WORK TO COMPLETE:
Look below for the line holding "Image resolution: width=436" and the line holding "This screenshot has height=682, width=1371.". Repeat those two and everything between, exactly.

=== DATA LISTING ===

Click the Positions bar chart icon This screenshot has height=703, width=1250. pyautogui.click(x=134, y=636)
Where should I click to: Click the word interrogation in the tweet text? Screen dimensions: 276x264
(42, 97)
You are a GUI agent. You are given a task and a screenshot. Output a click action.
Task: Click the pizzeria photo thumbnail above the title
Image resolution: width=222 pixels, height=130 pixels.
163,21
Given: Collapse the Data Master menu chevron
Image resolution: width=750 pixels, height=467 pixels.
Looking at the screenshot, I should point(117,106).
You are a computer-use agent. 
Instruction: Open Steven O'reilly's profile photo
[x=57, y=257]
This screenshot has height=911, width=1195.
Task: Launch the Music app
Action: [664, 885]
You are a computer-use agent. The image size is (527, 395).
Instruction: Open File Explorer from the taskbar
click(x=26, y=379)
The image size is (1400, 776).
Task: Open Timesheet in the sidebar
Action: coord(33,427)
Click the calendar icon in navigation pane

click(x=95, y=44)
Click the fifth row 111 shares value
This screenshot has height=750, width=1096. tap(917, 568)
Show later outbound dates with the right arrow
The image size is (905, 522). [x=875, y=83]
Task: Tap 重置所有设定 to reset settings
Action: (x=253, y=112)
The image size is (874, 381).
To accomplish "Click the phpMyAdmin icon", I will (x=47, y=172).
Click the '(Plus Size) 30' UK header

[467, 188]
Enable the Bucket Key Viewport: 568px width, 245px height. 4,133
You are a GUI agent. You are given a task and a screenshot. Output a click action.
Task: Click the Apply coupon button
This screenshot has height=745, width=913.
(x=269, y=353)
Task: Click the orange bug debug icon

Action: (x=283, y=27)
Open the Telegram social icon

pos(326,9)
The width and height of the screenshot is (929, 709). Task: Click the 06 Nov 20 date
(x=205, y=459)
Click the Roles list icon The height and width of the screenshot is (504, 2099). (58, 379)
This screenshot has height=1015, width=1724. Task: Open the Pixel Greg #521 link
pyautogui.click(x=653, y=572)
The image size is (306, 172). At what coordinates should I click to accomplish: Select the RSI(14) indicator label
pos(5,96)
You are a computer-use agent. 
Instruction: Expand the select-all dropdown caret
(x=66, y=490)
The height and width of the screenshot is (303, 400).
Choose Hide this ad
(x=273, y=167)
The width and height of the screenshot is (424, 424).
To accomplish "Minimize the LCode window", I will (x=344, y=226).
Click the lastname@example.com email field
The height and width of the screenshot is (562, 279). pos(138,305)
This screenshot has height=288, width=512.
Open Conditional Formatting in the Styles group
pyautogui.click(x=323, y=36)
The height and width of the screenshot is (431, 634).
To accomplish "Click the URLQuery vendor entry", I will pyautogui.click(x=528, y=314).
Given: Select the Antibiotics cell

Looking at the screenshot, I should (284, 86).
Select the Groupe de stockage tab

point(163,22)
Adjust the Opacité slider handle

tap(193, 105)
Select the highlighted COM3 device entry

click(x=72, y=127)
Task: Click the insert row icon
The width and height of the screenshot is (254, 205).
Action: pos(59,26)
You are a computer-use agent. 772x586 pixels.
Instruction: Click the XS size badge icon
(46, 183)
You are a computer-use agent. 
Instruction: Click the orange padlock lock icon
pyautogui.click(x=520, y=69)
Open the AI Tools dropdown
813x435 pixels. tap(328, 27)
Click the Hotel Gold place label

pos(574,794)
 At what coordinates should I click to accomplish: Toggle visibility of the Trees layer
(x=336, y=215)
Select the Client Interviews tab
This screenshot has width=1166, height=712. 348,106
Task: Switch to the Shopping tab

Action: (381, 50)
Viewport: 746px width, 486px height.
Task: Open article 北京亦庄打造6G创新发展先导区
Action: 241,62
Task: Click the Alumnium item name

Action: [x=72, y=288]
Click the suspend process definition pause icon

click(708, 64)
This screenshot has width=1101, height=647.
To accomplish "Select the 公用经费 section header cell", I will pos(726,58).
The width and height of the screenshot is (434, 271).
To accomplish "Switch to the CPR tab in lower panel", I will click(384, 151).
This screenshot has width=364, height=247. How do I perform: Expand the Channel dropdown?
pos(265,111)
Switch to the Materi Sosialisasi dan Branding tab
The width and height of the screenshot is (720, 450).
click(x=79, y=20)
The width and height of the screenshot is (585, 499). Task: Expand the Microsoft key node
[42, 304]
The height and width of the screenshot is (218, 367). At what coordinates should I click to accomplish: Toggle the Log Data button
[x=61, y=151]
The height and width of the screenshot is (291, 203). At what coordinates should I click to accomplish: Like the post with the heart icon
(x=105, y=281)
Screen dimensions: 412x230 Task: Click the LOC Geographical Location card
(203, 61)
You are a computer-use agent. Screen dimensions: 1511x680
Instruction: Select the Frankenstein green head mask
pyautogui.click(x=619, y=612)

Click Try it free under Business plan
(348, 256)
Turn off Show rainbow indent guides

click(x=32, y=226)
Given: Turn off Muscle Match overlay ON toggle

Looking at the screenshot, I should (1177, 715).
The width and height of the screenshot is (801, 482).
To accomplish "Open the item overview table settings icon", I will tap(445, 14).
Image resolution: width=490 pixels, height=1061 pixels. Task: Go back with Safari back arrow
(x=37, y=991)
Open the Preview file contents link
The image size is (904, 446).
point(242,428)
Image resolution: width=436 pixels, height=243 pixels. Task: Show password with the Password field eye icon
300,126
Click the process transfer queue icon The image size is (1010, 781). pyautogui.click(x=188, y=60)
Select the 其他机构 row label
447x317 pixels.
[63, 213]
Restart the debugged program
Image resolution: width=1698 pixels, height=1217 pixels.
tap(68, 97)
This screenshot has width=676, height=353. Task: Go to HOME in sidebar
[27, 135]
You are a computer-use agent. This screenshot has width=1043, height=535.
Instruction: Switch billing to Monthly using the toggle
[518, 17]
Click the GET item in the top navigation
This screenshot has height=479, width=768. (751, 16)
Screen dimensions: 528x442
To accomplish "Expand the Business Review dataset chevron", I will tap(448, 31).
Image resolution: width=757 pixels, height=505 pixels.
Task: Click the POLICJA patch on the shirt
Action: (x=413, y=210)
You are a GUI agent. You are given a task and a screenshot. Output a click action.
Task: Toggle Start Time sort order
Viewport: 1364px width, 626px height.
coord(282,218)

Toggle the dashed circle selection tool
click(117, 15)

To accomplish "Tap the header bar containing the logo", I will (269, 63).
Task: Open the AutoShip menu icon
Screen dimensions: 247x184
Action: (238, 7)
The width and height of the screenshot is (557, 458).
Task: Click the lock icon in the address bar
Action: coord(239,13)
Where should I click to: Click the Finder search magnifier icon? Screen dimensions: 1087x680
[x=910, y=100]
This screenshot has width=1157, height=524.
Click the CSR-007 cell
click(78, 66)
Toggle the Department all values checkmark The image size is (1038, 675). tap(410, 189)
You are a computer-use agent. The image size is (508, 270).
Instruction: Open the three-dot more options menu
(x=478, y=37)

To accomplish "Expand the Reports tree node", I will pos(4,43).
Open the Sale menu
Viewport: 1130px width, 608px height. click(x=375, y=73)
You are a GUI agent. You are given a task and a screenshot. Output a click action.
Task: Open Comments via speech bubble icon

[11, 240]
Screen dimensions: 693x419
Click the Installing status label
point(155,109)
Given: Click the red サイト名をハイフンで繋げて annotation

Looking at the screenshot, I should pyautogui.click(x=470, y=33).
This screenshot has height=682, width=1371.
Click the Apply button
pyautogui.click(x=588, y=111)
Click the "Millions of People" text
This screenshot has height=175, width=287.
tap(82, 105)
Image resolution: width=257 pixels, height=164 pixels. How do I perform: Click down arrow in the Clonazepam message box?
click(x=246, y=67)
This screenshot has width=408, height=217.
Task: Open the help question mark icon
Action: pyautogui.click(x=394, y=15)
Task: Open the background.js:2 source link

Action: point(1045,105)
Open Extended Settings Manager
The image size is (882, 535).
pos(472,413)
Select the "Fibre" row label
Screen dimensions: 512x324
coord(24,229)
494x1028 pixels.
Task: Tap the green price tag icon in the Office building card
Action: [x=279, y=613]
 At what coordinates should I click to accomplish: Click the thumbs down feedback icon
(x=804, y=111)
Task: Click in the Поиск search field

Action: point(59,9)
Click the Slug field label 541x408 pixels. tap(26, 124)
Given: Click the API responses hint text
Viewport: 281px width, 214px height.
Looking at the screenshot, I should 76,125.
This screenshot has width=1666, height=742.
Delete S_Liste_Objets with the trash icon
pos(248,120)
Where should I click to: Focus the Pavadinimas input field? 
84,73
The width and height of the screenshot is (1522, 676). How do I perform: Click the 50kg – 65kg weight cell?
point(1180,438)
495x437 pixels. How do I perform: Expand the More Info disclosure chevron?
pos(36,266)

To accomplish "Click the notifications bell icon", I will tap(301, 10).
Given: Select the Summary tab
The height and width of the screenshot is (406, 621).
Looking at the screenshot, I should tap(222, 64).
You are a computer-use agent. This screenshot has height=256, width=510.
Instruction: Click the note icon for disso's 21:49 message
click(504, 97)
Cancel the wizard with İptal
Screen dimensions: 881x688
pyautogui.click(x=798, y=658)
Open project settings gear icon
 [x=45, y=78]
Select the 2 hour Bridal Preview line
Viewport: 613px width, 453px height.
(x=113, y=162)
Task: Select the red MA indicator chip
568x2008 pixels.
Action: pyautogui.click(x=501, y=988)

===

WRITTEN ANSWER:
Image resolution: width=436 pixels, height=243 pixels. Task: Show password with the Password field eye icon
300,126
Click the process transfer queue icon The image size is (1010, 781). pyautogui.click(x=188, y=60)
Select the 其他机构 row label
447x317 pixels.
[63, 213]
Restart the debugged program
Image resolution: width=1698 pixels, height=1217 pixels.
tap(68, 97)
This screenshot has width=676, height=353. Task: Go to HOME in sidebar
[27, 135]
You are a computer-use agent. This screenshot has width=1043, height=535.
Instruction: Switch billing to Monthly using the toggle
[518, 17]
Click the GET item in the top navigation
This screenshot has height=479, width=768. (751, 16)
Screen dimensions: 528x442
To accomplish "Expand the Business Review dataset chevron", I will tap(448, 31).
Image resolution: width=757 pixels, height=505 pixels.
Task: Click the POLICJA patch on the shirt
Action: (x=413, y=210)
You are a GUI agent. You are given a task and a screenshot. Output a click action.
Task: Toggle Start Time sort order
Viewport: 1364px width, 626px height.
coord(282,218)

Toggle the dashed circle selection tool
click(117, 15)

To accomplish "Tap the header bar containing the logo", I will (269, 63).
Task: Open the AutoShip menu icon
Screen dimensions: 247x184
Action: (238, 7)
The width and height of the screenshot is (557, 458).
Task: Click the lock icon in the address bar
Action: coord(239,13)
Where should I click to: Click the Finder search magnifier icon? Screen dimensions: 1087x680
[x=910, y=100]
This screenshot has width=1157, height=524.
Click the CSR-007 cell
click(78, 66)
Toggle the Department all values checkmark The image size is (1038, 675). tap(410, 189)
You are a computer-use agent. The image size is (508, 270).
Instruction: Open the three-dot more options menu
(x=478, y=37)

To accomplish "Expand the Reports tree node", I will pos(4,43).
Open the Sale menu
Viewport: 1130px width, 608px height. click(x=375, y=73)
You are a GUI agent. You are given a task and a screenshot. Output a click action.
Task: Open Comments via speech bubble icon

[11, 240]
Screen dimensions: 693x419
Click the Installing status label
point(155,109)
Given: Click the red サイト名をハイフンで繋げて annotation

Looking at the screenshot, I should pyautogui.click(x=470, y=33).
This screenshot has height=682, width=1371.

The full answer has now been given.